Saved entries:
━━━━━━━━
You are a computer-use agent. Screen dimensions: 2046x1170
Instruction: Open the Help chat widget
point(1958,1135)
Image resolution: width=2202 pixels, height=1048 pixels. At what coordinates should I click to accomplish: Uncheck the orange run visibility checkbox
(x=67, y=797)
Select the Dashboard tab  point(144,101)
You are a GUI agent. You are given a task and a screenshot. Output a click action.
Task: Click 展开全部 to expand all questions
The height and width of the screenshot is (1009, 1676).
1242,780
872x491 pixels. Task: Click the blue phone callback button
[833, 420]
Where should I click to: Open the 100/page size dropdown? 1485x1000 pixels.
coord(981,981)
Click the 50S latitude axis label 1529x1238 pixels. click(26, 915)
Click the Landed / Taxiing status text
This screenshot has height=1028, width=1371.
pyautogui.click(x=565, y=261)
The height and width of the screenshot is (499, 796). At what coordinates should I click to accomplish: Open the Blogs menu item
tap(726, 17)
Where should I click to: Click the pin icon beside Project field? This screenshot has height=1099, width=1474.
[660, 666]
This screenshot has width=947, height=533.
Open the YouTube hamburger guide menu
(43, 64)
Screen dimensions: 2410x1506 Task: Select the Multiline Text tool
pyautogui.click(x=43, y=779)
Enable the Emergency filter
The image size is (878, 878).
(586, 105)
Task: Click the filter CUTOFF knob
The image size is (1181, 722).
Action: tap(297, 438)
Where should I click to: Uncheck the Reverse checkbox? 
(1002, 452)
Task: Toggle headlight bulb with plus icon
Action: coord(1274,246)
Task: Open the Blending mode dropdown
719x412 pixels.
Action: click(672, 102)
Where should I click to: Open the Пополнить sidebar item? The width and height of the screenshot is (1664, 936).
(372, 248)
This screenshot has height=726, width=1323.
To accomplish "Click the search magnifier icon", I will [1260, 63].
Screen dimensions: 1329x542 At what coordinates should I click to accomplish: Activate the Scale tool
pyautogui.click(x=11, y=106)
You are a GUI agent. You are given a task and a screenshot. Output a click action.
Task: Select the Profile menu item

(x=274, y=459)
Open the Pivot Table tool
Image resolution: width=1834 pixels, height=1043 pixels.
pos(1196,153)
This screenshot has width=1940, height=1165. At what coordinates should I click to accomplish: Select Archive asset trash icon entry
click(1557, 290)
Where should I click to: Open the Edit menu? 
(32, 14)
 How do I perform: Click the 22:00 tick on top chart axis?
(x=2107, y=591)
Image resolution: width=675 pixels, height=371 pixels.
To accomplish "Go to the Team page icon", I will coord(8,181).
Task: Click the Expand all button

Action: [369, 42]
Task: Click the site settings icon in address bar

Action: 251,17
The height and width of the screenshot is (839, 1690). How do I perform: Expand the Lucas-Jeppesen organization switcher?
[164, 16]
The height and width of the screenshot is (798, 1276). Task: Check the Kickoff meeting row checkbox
━━━━━━━━
Assignment
Line by line, set the records above down again exactly.

Answer for this exercise
You are a computer-use agent. Screen dimensions: 2046x1170
Instruction: Open the Help chat widget
point(1958,1135)
Image resolution: width=2202 pixels, height=1048 pixels. At what coordinates should I click to accomplish: Uncheck the orange run visibility checkbox
(x=67, y=797)
Select the Dashboard tab  point(144,101)
You are a GUI agent. You are given a task and a screenshot. Output a click action.
Task: Click 展开全部 to expand all questions
The height and width of the screenshot is (1009, 1676).
1242,780
872x491 pixels. Task: Click the blue phone callback button
[833, 420]
Where should I click to: Open the 100/page size dropdown? 1485x1000 pixels.
coord(981,981)
Click the 50S latitude axis label 1529x1238 pixels. click(26, 915)
Click the Landed / Taxiing status text
This screenshot has height=1028, width=1371.
pyautogui.click(x=565, y=261)
The height and width of the screenshot is (499, 796). At what coordinates should I click to accomplish: Open the Blogs menu item
tap(726, 17)
Where should I click to: Click the pin icon beside Project field? This screenshot has height=1099, width=1474.
[660, 666]
This screenshot has width=947, height=533.
Open the YouTube hamburger guide menu
(43, 64)
Screen dimensions: 2410x1506 Task: Select the Multiline Text tool
pyautogui.click(x=43, y=779)
Enable the Emergency filter
The image size is (878, 878).
(586, 105)
Task: Click the filter CUTOFF knob
The image size is (1181, 722).
Action: tap(297, 438)
Where should I click to: Uncheck the Reverse checkbox? 
(1002, 452)
Task: Toggle headlight bulb with plus icon
Action: coord(1274,246)
Task: Open the Blending mode dropdown
719x412 pixels.
Action: click(672, 102)
Where should I click to: Open the Пополнить sidebar item? The width and height of the screenshot is (1664, 936).
(372, 248)
This screenshot has height=726, width=1323.
To accomplish "Click the search magnifier icon", I will [1260, 63].
Screen dimensions: 1329x542 At what coordinates should I click to accomplish: Activate the Scale tool
pyautogui.click(x=11, y=106)
You are a GUI agent. You are given a task and a screenshot. Output a click action.
Task: Select the Profile menu item

(x=274, y=459)
Open the Pivot Table tool
Image resolution: width=1834 pixels, height=1043 pixels.
pos(1196,153)
This screenshot has width=1940, height=1165. At what coordinates should I click to accomplish: Select Archive asset trash icon entry
click(1557, 290)
Where should I click to: Open the Edit menu? 
(32, 14)
 How do I perform: Click the 22:00 tick on top chart axis?
(x=2107, y=591)
Image resolution: width=675 pixels, height=371 pixels.
To accomplish "Go to the Team page icon", I will coord(8,181).
Task: Click the Expand all button

Action: [369, 42]
Task: Click the site settings icon in address bar

Action: 251,17
The height and width of the screenshot is (839, 1690). How do I perform: Expand the Lucas-Jeppesen organization switcher?
[164, 16]
The height and width of the screenshot is (798, 1276). Task: Check the Kickoff meeting row checkbox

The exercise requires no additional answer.